三原 そもそも“核燃料再処理施設”という呼び名自体が、分かりにくいですよね。名前だけではエコロジカルにも聞こえかねないと思います。

鎌仲 確かにそうですね。「リサイクルです」といわれれば、それまでですから。

三原 僕も「六ヶ所村再処理施設」と最初に聞いたとき、エコロジーで経済的なイメージがありましたからね。知ってみるとそうではなかったわけですけど。でもこの施設は、六ヶ所村の人々や青森県民だけの問題ではないと思うんです。本来は日本国民全員が向き合うべき問題だと思うんですが、国や行政はなぜもっと国民に呼びかけ、対話しないのでしょうか?
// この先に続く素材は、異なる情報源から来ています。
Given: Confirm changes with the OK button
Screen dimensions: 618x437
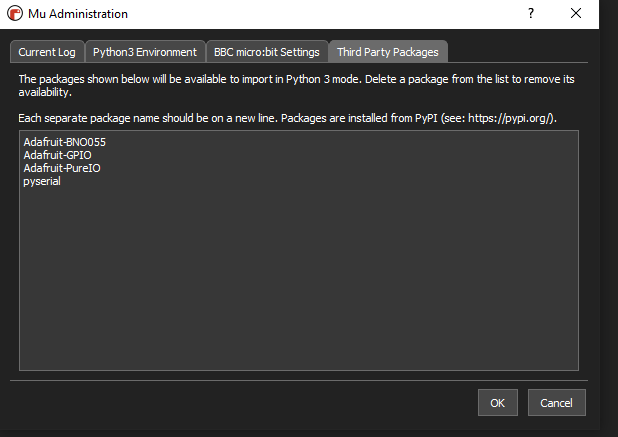Looking at the screenshot, I should (497, 402).
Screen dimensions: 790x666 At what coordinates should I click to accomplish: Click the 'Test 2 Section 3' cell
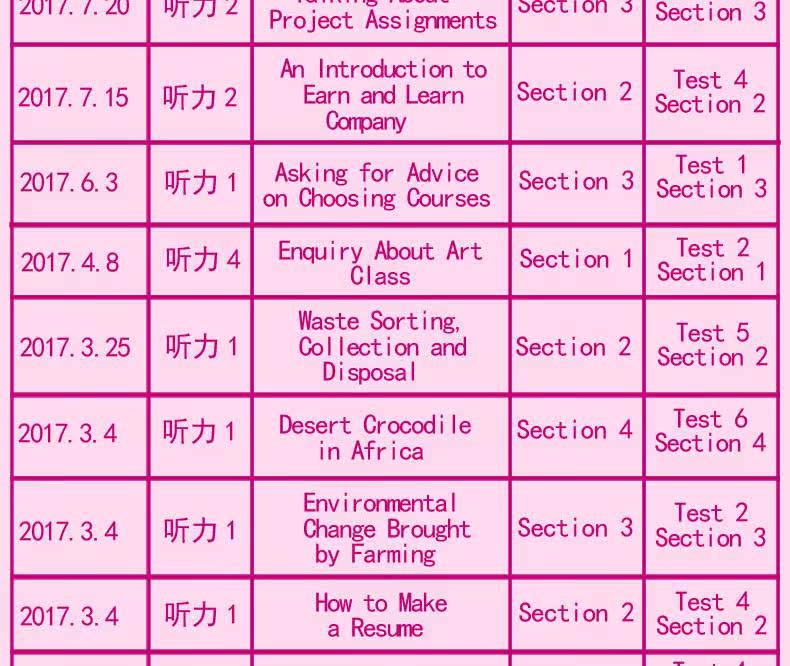(x=711, y=525)
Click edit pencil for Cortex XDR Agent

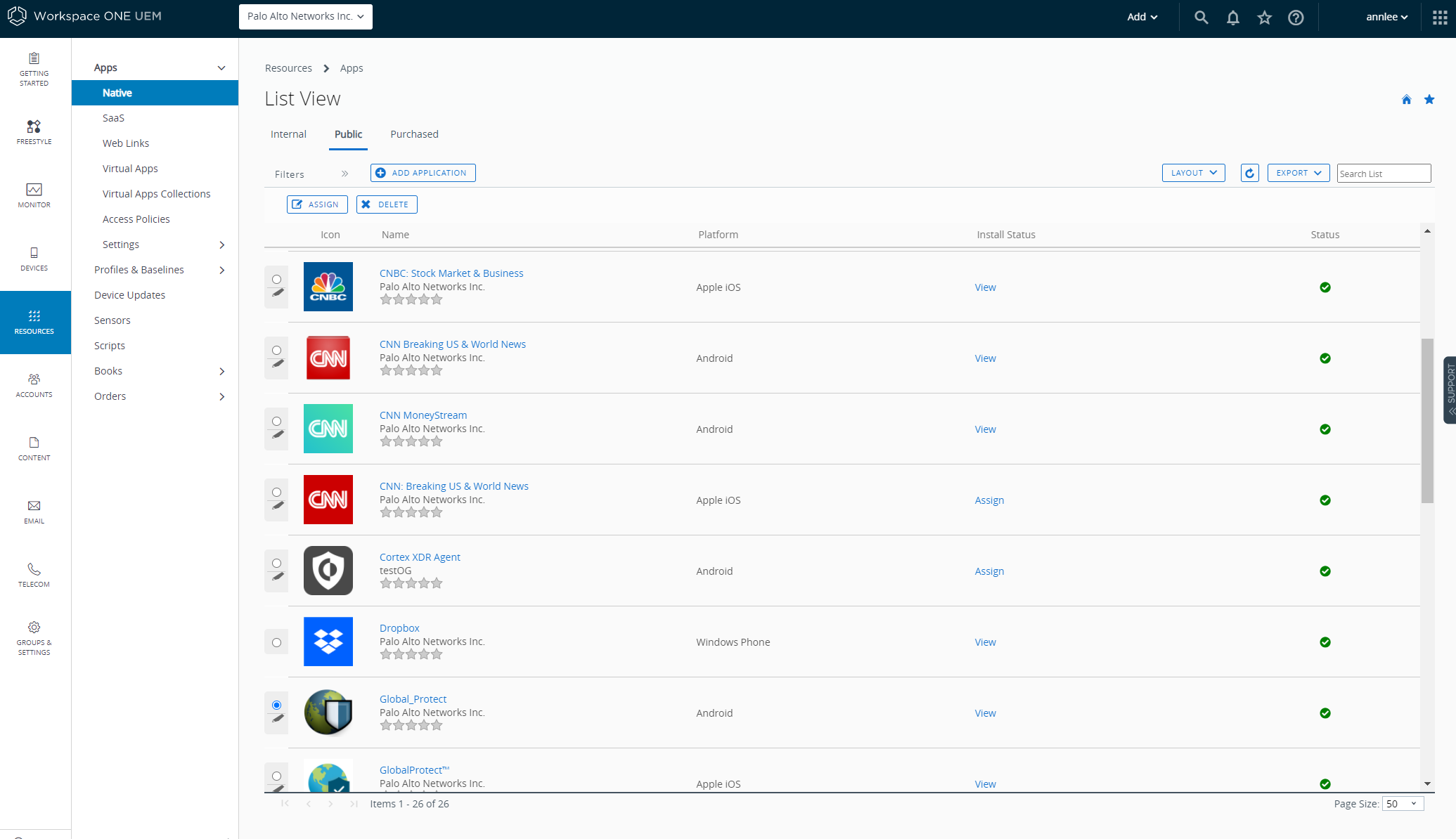coord(278,577)
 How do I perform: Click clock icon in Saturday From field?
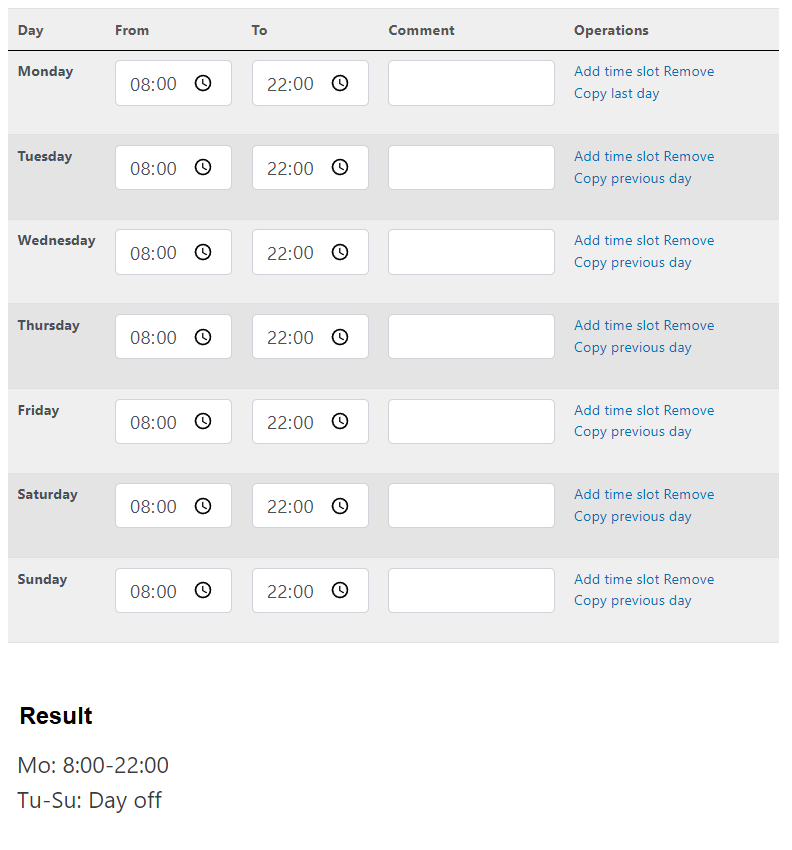point(203,506)
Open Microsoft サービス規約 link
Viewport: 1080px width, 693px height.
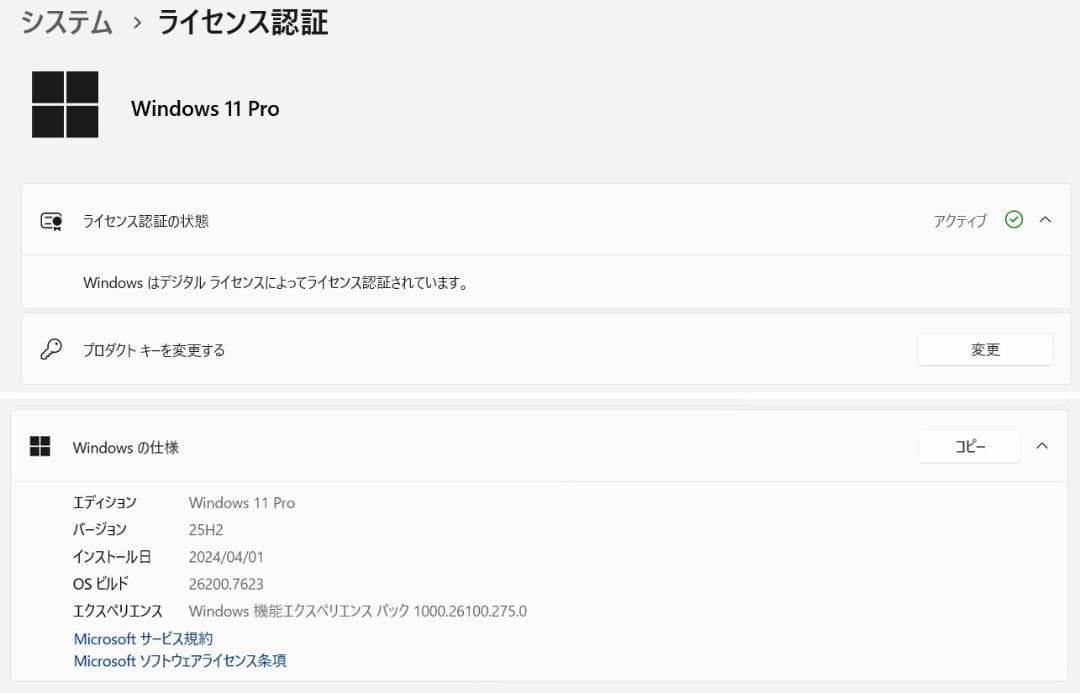click(x=142, y=638)
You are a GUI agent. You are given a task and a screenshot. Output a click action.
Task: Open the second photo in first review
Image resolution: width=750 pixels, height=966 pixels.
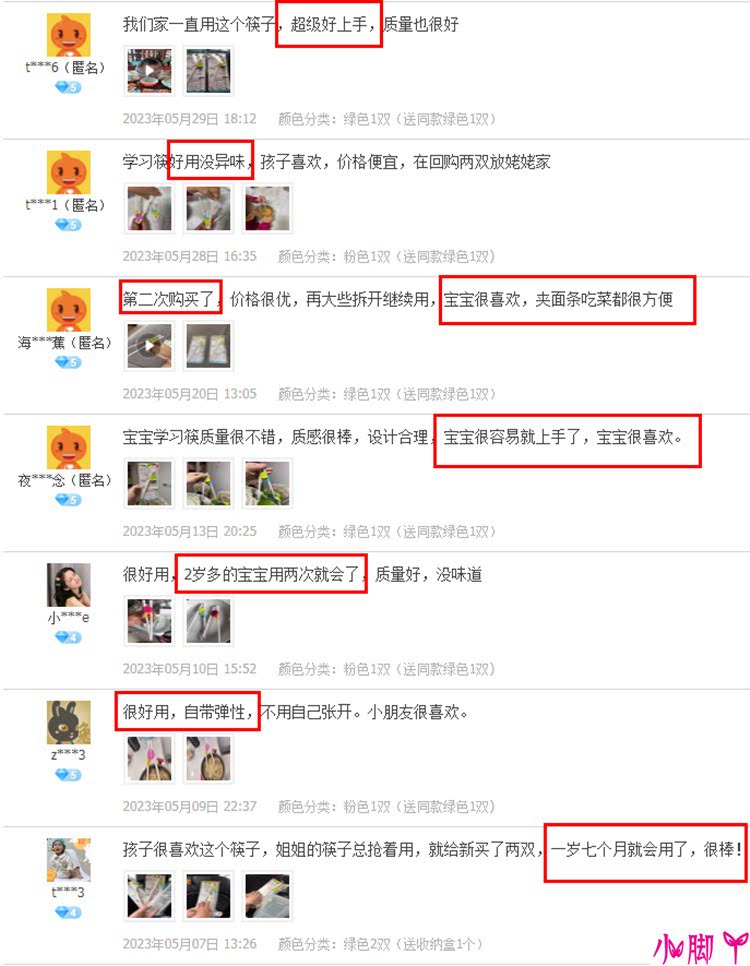coord(208,71)
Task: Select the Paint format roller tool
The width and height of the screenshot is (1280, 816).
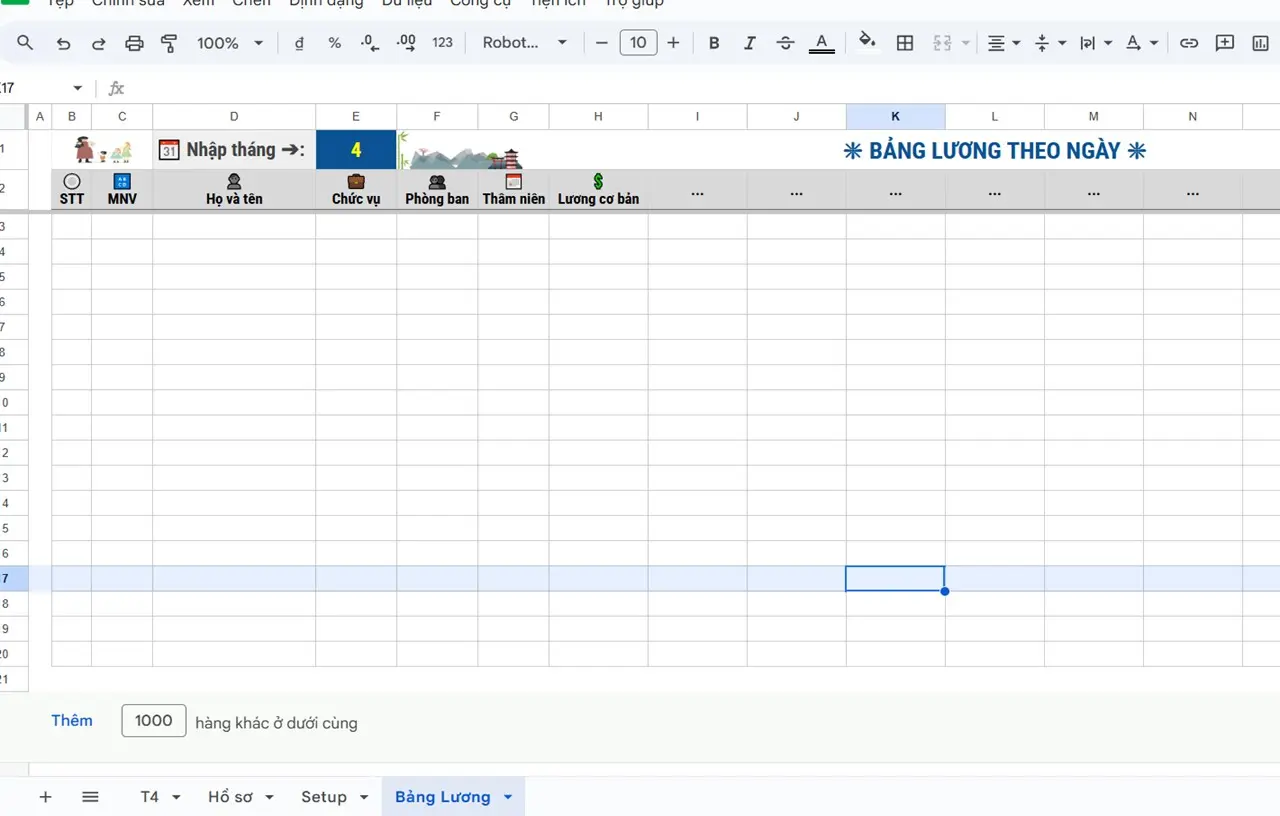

鎌仲 それは大きなテーマだと思いますが、基本的には国が勝手に決めたことですからね。

三原 そこには大きな憤りを感じざるを得ませんね。

鎌仲 国は情報をガラス張りにし、国民全体に向かって自分たちがやることを説明すべきなのです。これを英語ではパブリック・コミュニケーションといいますが、日本の政府はやりません。情報の透明性にひどく欠けています。とくに原発や核に関することは、テロリストに利用される危険性があるということで、以前よりも透明性が失われてきています。この傾向は9.11以降、目に見えて顕著です。
たとえば核燃料を輸送する際、以前は通り道を周知させていましたが、現在はこっそりと運ぶようになってしまいました。日本中で電気を作るために出たゴミを、すべて六ヶ所に持って行く。それは1億2000万人の日本人全員が出したゴミなんです。それをすべて六ヶ所に押し付けているわけですが、再処理によって真っ先に汚染されるのはやはり六ヶ所です。
私はこれまで世界中の核燃料再処理工場に行っていますが、汚染されていない地域はありません。あろうことか、自国以外の地域にまで汚染が広がってしまったところもあります。イギリスのセラフィールドから出た放射能が北海にまで流れ、3回もアザラシの大量死が起きています。国はその死因をアザラシのエイズのような病気のために免疫が落ちたためで、原因は不明と説明していますけどね。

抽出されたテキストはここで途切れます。